At the same time, a simple Windows Task manager showed that, as the number of models rise, the load increases (up to a 100%) on the single CPU core that our game uses. So we are pretty sure our game is running slowly because of the CPU.

We then moved on and tried to identify which line exactly causes the problem. We used c# TimeSpan metrics and timers for that. Our research showed that the biggest cause of the slow performance is... mesh.Draw() function used by every model that we draw.

We tried commenting this very line and things improved instantly (ofc. nothing was drawn on the screen).

So the question is, what are we to conclude from this? mesh.Draw is a closed function and we cannot optimize it. Trying to bruteforce parallel it is impossible (i guess it was natural).

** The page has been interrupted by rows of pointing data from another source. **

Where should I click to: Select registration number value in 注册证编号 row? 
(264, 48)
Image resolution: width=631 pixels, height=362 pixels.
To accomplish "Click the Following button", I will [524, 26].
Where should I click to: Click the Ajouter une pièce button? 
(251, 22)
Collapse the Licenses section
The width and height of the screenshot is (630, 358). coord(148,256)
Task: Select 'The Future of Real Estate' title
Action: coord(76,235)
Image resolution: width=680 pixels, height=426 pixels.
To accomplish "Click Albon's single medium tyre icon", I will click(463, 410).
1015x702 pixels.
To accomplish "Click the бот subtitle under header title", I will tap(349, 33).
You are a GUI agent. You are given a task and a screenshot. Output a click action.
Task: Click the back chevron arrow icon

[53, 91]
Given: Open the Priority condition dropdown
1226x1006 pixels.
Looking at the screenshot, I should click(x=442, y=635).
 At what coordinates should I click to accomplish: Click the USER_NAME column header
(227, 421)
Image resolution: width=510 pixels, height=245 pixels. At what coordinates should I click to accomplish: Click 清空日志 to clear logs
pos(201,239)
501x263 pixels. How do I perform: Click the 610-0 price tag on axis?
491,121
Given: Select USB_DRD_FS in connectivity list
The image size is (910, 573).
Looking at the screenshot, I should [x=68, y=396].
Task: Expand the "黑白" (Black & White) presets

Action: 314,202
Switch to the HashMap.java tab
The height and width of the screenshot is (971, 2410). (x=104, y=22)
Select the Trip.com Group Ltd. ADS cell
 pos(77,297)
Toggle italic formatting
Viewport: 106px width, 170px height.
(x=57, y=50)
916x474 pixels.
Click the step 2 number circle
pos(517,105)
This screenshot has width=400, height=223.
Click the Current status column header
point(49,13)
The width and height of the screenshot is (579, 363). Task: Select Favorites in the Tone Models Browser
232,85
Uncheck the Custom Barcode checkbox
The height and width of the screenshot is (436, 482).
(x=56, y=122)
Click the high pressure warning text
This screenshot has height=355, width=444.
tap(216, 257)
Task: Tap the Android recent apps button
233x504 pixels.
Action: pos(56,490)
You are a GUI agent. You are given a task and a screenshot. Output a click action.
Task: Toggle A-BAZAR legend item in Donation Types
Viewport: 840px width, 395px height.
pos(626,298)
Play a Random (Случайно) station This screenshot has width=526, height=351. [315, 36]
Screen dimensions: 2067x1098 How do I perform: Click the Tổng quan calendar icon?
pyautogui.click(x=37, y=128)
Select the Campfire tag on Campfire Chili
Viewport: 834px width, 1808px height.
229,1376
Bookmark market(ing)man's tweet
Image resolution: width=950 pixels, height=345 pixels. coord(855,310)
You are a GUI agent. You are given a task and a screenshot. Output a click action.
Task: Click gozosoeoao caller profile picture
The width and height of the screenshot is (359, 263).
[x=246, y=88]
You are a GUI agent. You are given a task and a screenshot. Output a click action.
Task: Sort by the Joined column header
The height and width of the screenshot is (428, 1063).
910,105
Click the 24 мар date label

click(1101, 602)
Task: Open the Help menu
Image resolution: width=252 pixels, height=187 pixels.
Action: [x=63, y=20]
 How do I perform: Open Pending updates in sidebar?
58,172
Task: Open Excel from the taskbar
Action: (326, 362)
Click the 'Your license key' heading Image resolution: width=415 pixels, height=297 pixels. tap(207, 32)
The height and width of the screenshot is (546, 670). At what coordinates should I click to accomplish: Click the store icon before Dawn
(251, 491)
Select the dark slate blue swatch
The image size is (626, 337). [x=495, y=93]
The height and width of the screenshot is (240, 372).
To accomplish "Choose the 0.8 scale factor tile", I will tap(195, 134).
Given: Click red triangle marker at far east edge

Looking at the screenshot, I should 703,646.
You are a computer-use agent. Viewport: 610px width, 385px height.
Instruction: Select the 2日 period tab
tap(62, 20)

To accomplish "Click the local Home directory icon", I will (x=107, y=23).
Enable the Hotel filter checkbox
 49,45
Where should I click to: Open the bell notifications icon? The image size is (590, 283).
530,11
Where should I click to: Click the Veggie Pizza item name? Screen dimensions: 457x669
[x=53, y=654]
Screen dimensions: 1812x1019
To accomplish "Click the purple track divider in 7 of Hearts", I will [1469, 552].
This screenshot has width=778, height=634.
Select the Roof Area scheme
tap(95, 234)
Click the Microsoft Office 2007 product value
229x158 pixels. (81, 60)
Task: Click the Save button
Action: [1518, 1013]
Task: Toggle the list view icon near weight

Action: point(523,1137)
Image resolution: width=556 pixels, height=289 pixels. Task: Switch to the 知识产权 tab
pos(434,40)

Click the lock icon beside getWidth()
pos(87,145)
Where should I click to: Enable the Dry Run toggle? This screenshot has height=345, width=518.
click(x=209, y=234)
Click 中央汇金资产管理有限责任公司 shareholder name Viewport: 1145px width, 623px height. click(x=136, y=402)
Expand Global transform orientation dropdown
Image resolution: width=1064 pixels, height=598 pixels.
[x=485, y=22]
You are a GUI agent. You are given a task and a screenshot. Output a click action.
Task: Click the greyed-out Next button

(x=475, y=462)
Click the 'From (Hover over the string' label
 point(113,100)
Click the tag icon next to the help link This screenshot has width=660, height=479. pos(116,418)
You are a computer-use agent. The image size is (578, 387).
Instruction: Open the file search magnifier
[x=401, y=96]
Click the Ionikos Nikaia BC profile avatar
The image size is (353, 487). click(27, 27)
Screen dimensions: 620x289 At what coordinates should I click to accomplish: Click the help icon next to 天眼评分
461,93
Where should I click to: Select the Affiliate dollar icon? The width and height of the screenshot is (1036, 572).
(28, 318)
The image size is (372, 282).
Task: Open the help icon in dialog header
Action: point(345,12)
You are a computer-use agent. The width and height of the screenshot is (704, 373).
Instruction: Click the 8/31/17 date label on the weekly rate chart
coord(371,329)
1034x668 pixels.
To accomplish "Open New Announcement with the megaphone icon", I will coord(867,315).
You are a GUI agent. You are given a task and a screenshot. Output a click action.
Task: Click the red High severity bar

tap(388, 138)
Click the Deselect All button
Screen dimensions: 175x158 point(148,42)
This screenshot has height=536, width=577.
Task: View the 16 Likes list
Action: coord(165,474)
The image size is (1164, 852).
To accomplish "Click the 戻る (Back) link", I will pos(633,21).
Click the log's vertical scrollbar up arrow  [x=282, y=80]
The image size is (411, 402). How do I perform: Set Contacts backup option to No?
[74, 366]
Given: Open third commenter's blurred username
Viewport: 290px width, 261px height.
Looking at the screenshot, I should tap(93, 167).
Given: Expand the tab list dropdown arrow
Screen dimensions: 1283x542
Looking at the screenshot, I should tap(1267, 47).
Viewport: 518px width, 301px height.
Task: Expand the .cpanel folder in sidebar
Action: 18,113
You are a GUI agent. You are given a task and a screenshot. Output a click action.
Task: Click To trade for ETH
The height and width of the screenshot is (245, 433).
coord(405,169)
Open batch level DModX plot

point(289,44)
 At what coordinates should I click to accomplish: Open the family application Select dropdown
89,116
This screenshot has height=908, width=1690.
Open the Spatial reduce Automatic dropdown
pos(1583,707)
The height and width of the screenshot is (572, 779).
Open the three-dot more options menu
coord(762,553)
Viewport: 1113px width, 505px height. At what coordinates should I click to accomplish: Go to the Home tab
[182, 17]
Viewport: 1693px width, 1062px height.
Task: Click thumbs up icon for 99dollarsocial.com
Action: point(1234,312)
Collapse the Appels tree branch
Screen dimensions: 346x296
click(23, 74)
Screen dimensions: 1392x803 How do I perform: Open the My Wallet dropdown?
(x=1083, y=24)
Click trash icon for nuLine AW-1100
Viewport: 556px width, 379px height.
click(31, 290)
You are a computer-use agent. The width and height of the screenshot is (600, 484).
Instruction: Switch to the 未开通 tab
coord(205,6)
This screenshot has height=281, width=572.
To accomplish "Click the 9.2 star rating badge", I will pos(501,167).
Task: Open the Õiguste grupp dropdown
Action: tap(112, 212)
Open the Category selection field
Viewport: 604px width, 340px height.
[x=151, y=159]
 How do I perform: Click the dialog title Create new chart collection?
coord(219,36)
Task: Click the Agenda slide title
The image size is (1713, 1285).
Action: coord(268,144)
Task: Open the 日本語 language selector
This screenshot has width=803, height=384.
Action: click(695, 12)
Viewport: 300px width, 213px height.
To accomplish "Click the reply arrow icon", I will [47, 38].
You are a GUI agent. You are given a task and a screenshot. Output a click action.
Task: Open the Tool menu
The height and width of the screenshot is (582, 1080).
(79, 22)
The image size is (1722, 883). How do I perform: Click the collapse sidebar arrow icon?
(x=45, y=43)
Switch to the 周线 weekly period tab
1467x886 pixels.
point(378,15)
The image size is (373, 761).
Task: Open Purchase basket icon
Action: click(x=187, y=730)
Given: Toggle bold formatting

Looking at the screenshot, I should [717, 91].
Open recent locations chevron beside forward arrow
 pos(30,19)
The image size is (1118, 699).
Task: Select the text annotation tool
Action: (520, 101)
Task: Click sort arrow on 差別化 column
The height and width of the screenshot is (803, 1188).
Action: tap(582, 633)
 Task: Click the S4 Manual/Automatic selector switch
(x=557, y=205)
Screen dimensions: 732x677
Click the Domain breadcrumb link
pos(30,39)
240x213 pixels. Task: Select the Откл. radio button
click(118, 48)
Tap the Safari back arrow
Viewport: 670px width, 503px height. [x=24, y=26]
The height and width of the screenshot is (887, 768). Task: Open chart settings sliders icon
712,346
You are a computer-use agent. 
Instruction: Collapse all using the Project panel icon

But something tells me that we need to look elswhere if this function is slowing the CPU, the question is where?

Update: here is the code I use to draw the model: public void Draw(...) { int index = 0;

            int i = 0;

            foreach (ModelMesh mesh in Actor.Model.Meshes)
            {

                bool isDrawable = false;
                #region Check if this ModelMesh needs to be drawn according to PartsToDraw (string) list.
                foreach (string s in PartsToDraw)
                    if (s == mesh.Name)
                        isDrawable = true;
                #endregion

                if (isDrawable)
                {
                    int effectStartIndex = index;
                    foreach (Effect effect in mesh.Effects)
                    {
                        if (Actor.MatrixPaletteParams[index] != null)
                        {
                            Actor.WorldParams[index].SetValue(World);
                            Actor.MatrixPaletteParams[index].SetValue(Actor.Palette[i]);
                        }
                        else
                            Actor.WorldParams[index].SetValue(Actor.Pose[mesh.ParentBone.Index] * World);

                        if (drawType != null && drawType.DrawShadow)
                            SetShadowEffectParameters(effect, renderer, drawType.DrawShadowMort);
                        else
                        {
                            SetCommonEffectParameters(effect, renderer);
                            SetLitEffectParameters(effect, renderer, drawType);
                        }

                        index++;
                    }
                }
                else
                    index++;

                if (isDrawable)
                    mesh.Draw();

                i++;
            }
        }

"Set...EfectParameters" methods mostly consist of effect.Parameters["SomeParameter"].SetValue() calls. I pass around 30 parameters to the GPU there, mostly floats, matrices and bools. Moreover each ModelMesh has three textures that it passes into the GPU. I have no idea how fast this works and if it can be optimized. It should be fast.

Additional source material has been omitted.